Principle 1: Prioritise Output – The design must deliver more information using less output.

Fast data analytic system should produce fewer and good quality output. If a system produces lot of raw (output) data, then it becomes difficult for a human to give attention. For example, if the end result is to find out which device is producing more problematic records, then it would be ideal if the system can simply return the device id with the count of records rather than producing every raw problematic record. According to the authors – “A few general results are better than many specific results”.

Principle 2: Prioritise Iteration – The design should allow iterative feedback-driven development.

Modern analytics workflows consist of many steps – including feature engineering, model selection, parameter tuning, and performance engineering. It is difficult to get the final model at first attempt. This means that analytics system should empower the end users by giving them necessary tools so that they can improve these steps iteratively based on the feedback. Today this is very labour intensive and time-consuming task. Fast data analytics system should lower this barrier. Fast data system should be designed for modularity and incremental extensibility.

Principle 3: Prioritise Computation – The design must prioritise computation on inputs that most affect its output.

One of the key property of fast data is – not all inputs contribute equally to the output.
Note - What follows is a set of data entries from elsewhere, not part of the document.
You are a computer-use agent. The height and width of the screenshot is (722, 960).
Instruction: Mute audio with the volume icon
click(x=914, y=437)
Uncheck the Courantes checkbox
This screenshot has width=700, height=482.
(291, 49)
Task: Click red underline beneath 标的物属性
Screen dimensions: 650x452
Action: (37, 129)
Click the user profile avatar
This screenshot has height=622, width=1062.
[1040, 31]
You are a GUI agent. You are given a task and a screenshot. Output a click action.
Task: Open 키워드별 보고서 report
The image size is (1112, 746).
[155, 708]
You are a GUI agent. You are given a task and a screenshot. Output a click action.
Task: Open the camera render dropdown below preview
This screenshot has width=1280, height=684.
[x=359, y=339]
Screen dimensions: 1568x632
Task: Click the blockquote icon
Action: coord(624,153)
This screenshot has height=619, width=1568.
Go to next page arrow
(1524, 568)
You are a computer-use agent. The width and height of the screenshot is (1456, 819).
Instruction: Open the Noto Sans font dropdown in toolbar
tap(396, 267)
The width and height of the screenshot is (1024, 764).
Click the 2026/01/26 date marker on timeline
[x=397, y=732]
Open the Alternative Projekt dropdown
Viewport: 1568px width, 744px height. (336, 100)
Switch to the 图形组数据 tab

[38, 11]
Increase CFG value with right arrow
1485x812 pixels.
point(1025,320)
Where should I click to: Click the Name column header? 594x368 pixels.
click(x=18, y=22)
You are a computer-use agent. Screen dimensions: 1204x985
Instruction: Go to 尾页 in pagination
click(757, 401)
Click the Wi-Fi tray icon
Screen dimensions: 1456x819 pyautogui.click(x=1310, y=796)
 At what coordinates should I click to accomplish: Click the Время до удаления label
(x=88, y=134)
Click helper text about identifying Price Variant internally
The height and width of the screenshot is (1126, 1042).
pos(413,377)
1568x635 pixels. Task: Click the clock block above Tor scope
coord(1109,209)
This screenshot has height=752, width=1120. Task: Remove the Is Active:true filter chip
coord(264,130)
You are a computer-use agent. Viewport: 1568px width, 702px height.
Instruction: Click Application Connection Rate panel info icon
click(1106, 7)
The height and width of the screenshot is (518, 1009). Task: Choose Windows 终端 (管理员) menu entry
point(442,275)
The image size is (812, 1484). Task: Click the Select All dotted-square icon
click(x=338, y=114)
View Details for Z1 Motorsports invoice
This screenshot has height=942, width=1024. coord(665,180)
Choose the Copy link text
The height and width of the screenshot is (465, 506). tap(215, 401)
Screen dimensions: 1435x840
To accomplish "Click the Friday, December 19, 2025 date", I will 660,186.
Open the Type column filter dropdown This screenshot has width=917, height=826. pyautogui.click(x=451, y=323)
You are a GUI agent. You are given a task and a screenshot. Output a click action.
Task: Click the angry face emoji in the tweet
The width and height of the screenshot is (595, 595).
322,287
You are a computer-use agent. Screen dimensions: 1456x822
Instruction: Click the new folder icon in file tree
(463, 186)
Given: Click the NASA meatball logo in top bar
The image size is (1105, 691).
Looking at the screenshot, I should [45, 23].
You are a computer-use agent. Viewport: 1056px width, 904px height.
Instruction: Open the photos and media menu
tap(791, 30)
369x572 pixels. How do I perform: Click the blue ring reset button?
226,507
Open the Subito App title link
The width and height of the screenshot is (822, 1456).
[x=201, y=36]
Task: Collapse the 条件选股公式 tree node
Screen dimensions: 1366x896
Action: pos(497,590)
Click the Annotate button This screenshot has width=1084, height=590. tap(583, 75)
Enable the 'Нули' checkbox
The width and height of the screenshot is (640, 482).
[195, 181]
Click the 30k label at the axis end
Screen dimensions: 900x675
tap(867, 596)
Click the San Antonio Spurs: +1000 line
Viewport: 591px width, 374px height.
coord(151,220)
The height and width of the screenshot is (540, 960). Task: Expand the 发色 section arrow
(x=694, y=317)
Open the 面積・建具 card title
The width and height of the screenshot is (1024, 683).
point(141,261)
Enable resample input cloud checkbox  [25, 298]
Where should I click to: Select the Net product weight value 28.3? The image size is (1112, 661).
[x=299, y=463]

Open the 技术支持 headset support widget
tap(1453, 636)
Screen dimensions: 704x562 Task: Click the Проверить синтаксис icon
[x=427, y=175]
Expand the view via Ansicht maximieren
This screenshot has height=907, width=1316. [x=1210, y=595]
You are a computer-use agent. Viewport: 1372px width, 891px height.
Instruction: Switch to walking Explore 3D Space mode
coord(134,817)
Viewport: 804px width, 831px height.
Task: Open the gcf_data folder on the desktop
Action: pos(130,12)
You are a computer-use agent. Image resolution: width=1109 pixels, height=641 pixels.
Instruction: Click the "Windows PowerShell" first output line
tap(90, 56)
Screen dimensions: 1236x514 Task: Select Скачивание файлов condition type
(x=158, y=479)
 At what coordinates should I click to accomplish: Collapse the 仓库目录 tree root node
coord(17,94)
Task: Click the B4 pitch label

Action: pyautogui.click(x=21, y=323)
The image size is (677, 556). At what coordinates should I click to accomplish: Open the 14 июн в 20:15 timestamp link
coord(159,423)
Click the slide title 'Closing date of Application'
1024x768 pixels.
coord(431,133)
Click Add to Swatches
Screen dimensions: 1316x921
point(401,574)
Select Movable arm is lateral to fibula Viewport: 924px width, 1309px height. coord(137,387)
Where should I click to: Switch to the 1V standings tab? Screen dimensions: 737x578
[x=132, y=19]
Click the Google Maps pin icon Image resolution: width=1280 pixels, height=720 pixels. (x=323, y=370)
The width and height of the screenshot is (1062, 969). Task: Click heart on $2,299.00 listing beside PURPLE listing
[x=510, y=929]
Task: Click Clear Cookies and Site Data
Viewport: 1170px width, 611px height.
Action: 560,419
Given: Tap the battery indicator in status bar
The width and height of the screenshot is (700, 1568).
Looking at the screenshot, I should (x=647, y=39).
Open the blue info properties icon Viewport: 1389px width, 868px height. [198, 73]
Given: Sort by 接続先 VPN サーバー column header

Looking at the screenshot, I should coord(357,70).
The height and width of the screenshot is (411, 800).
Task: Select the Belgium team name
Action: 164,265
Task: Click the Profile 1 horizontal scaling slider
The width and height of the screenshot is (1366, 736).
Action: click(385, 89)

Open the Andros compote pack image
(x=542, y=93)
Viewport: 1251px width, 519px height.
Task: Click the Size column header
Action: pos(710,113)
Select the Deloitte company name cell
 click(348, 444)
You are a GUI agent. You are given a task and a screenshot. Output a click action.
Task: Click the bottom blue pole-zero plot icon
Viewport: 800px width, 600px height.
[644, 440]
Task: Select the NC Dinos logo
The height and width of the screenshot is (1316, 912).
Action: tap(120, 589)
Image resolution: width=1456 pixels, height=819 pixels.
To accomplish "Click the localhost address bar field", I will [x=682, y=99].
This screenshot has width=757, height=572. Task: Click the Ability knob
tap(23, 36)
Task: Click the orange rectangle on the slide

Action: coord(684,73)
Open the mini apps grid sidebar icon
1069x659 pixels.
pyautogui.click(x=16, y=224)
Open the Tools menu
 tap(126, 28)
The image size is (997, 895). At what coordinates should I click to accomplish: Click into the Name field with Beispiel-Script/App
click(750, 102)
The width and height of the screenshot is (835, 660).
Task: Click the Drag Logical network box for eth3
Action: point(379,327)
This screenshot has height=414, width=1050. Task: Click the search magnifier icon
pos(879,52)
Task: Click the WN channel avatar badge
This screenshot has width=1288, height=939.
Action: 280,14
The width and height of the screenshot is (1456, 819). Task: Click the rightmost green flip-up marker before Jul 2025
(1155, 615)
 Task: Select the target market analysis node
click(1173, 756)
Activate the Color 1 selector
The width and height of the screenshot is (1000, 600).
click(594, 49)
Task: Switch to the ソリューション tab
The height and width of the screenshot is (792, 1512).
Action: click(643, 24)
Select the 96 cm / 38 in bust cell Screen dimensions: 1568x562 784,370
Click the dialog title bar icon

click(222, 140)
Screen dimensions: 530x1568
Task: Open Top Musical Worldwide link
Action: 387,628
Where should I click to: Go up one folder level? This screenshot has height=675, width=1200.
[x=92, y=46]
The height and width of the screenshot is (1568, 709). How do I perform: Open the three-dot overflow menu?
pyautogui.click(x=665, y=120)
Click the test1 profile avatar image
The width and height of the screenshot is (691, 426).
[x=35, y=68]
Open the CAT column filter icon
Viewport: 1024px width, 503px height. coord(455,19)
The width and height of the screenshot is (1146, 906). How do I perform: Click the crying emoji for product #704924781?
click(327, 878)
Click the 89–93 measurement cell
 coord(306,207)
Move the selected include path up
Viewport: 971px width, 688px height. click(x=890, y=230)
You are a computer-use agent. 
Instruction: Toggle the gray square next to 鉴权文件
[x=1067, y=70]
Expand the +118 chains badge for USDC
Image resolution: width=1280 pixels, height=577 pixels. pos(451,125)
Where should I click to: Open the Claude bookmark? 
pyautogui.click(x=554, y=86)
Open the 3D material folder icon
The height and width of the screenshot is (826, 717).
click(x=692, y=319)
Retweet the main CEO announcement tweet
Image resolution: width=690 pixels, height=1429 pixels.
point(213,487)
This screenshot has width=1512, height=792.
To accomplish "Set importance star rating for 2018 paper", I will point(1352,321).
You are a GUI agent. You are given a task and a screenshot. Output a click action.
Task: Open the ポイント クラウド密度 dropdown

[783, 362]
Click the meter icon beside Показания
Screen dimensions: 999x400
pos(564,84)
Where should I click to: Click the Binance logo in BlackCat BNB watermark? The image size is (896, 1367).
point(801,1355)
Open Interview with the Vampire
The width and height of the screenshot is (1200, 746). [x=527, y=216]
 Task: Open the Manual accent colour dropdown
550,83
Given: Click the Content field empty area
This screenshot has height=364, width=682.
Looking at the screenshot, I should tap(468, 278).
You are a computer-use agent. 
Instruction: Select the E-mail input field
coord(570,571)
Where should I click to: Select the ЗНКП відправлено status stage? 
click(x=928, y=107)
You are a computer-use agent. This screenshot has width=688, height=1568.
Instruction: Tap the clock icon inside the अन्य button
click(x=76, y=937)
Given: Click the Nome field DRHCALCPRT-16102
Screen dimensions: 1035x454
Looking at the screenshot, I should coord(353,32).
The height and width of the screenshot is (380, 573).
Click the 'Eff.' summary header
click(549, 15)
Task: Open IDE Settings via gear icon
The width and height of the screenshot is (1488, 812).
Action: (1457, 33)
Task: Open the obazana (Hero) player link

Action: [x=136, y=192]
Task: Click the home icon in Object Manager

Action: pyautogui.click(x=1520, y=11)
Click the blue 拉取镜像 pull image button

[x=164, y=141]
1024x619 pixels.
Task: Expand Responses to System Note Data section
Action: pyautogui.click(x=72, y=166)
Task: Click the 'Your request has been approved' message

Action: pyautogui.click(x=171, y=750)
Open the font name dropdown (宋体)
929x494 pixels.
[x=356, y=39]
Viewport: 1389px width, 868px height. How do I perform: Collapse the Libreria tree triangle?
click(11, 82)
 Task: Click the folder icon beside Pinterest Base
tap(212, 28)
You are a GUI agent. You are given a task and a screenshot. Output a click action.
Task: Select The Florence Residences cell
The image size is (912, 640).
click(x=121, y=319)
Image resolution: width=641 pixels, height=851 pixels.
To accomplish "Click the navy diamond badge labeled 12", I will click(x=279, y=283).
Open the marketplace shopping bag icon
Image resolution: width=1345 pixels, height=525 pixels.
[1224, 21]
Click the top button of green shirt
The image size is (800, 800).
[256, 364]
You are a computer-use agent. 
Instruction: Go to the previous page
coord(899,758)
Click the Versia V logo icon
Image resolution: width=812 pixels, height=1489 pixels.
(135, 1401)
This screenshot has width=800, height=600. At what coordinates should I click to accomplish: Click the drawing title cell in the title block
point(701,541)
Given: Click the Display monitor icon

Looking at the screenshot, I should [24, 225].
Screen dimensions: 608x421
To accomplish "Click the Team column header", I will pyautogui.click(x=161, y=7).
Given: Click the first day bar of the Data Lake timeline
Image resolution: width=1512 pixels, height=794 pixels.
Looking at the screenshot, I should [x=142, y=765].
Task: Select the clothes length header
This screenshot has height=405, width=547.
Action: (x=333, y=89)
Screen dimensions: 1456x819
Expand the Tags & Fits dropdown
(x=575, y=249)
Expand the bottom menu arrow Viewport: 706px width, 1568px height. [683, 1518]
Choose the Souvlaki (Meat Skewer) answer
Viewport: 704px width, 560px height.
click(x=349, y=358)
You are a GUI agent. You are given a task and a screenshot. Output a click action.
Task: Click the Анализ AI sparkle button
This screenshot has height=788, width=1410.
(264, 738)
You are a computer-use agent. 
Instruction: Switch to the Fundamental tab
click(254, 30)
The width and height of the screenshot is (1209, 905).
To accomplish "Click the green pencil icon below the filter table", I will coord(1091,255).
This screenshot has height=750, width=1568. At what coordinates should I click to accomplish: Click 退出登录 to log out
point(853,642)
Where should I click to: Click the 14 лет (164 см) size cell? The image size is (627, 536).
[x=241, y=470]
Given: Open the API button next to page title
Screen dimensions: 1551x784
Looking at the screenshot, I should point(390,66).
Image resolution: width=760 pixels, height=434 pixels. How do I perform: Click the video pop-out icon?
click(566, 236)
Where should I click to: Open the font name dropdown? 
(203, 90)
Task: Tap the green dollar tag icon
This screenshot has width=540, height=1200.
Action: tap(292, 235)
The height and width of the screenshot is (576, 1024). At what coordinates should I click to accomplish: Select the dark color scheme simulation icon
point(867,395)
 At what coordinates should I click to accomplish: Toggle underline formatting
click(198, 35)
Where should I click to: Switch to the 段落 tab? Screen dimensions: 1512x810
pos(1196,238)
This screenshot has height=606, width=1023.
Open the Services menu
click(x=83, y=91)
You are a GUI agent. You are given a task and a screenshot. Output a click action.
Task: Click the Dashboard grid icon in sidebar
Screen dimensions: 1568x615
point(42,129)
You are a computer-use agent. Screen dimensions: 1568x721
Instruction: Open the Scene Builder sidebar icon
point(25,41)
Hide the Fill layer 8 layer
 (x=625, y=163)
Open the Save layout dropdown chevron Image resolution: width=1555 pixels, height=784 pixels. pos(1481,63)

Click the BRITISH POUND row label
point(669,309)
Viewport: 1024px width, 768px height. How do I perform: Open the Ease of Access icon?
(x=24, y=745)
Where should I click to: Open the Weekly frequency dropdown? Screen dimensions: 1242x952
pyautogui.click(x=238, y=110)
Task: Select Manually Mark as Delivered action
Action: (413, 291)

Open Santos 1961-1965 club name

Therefore, it is waste of valuable computational resource if the system gives equal importance to all inputs. But how will fast data system select these inputs that contribute most to the output? According to authors – “fast data systems should start from the output and work backwards to the input, doing as little work as needed on each piece of data, prioritizing computation over data that matters most”.

MacroBase

Authors have built a new fast data analysis engine called MacroBase based on the principles outlined above. At present MacroBase’s core dataflow pipelines contain a sequence of data ingestion, feature extraction, classification, and explanation operators. These operators perform tasks including feature extraction, supervised and unsupervised classification, explanation and summarisation. MacroBase can process data as it arrives. It can also process data in batch mode.

MacroBase System Architecture

Users can engage at three interface levels with MacroBase:
  • Basic: Web based graphical user interface. This one is an easy interface.
  • Intermediate: Custom pipelines configuring using Java.
  • Advanced: Custom dataflow operators using Java/C++.
These interfaces will enable users of varying skill levels to quickly obtain the initial results and further improve result quality by iteratively refining their analyses. Users can highlight the key performance metrics (like, power drain, latency) and metadata attributes (like, hostname, device id). MacroBase reports explanations of the abnormal behaviour. For example, MacroBase may report that queries running on host 5 are 10 times more likely to experience high latency than the rest of the cluster. MacroBase is currently doing mostly anomaly or outlier detection, it is not doing any deep machine learning training.

Conclusion

Today we collect large volume of data in analytical platform. Some of these data are never read. Sometimes we may go back and analysis these data to find the root cause of the problem after it happened. Moreover, tools that we use to do these kinds of analysis are not easily accessible and process is time consuming. I think, these design principles provide good guidance which can be used to design and build a new generation analytics engine which can process huge volume of data and produce good quality output in timely manner.